> WHAT THE TASK ASKS
Your answer should consist of the complete listing, repeated verbatim.

= Beginning of Section =

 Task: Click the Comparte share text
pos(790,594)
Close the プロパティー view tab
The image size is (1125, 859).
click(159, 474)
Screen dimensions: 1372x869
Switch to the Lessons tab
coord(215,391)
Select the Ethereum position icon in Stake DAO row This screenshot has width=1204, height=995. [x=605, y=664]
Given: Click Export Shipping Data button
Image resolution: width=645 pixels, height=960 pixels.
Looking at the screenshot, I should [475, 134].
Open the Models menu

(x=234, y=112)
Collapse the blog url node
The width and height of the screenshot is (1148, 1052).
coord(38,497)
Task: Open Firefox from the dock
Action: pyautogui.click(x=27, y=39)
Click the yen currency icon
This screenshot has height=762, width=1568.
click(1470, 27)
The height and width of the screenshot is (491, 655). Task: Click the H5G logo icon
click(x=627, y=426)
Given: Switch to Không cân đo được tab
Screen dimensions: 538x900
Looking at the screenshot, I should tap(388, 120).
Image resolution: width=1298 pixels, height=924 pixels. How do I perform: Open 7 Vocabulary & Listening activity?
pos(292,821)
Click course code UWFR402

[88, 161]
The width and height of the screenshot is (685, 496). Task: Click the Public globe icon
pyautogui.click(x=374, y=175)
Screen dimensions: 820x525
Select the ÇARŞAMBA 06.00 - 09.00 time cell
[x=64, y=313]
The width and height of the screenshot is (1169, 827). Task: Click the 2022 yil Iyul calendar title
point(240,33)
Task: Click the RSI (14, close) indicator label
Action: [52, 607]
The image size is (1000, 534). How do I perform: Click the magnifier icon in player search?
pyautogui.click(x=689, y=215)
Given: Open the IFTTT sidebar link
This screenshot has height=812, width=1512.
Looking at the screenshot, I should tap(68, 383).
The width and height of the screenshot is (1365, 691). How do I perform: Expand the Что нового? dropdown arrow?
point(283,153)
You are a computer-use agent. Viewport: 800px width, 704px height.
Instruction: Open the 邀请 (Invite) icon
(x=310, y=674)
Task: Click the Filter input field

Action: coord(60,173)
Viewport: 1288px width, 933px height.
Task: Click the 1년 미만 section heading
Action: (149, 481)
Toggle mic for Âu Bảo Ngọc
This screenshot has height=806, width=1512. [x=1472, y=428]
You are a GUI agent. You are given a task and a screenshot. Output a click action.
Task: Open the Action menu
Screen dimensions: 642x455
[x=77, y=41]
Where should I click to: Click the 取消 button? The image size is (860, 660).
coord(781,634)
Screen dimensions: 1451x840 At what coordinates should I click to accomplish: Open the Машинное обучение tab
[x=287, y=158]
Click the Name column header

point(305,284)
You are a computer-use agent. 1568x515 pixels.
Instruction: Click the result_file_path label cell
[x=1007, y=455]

= End of Section =

> EXERCISE RESPONSE
 Task: Click the Comparte share text
pos(790,594)
Close the プロパティー view tab
The image size is (1125, 859).
click(159, 474)
Screen dimensions: 1372x869
Switch to the Lessons tab
coord(215,391)
Select the Ethereum position icon in Stake DAO row This screenshot has width=1204, height=995. [x=605, y=664]
Given: Click Export Shipping Data button
Image resolution: width=645 pixels, height=960 pixels.
Looking at the screenshot, I should [475, 134].
Open the Models menu

(x=234, y=112)
Collapse the blog url node
The width and height of the screenshot is (1148, 1052).
coord(38,497)
Task: Open Firefox from the dock
Action: pyautogui.click(x=27, y=39)
Click the yen currency icon
This screenshot has height=762, width=1568.
click(1470, 27)
The height and width of the screenshot is (491, 655). Task: Click the H5G logo icon
click(x=627, y=426)
Given: Switch to Không cân đo được tab
Screen dimensions: 538x900
Looking at the screenshot, I should tap(388, 120).
Image resolution: width=1298 pixels, height=924 pixels. How do I perform: Open 7 Vocabulary & Listening activity?
pos(292,821)
Click course code UWFR402

[88, 161]
The width and height of the screenshot is (685, 496). Task: Click the Public globe icon
pyautogui.click(x=374, y=175)
Screen dimensions: 820x525
Select the ÇARŞAMBA 06.00 - 09.00 time cell
[x=64, y=313]
The width and height of the screenshot is (1169, 827). Task: Click the 2022 yil Iyul calendar title
point(240,33)
Task: Click the RSI (14, close) indicator label
Action: [52, 607]
The image size is (1000, 534). How do I perform: Click the magnifier icon in player search?
pyautogui.click(x=689, y=215)
Given: Open the IFTTT sidebar link
This screenshot has height=812, width=1512.
Looking at the screenshot, I should tap(68, 383).
The width and height of the screenshot is (1365, 691). How do I perform: Expand the Что нового? dropdown arrow?
point(283,153)
You are a computer-use agent. Viewport: 800px width, 704px height.
Instruction: Open the 邀请 (Invite) icon
(x=310, y=674)
Task: Click the Filter input field

Action: coord(60,173)
Viewport: 1288px width, 933px height.
Task: Click the 1년 미만 section heading
Action: (149, 481)
Toggle mic for Âu Bảo Ngọc
This screenshot has height=806, width=1512. [x=1472, y=428]
You are a GUI agent. You are given a task and a screenshot. Output a click action.
Task: Open the Action menu
Screen dimensions: 642x455
[x=77, y=41]
Where should I click to: Click the 取消 button? The image size is (860, 660).
coord(781,634)
Screen dimensions: 1451x840 At what coordinates should I click to accomplish: Open the Машинное обучение tab
[x=287, y=158]
Click the Name column header

point(305,284)
You are a computer-use agent. 1568x515 pixels.
Instruction: Click the result_file_path label cell
[x=1007, y=455]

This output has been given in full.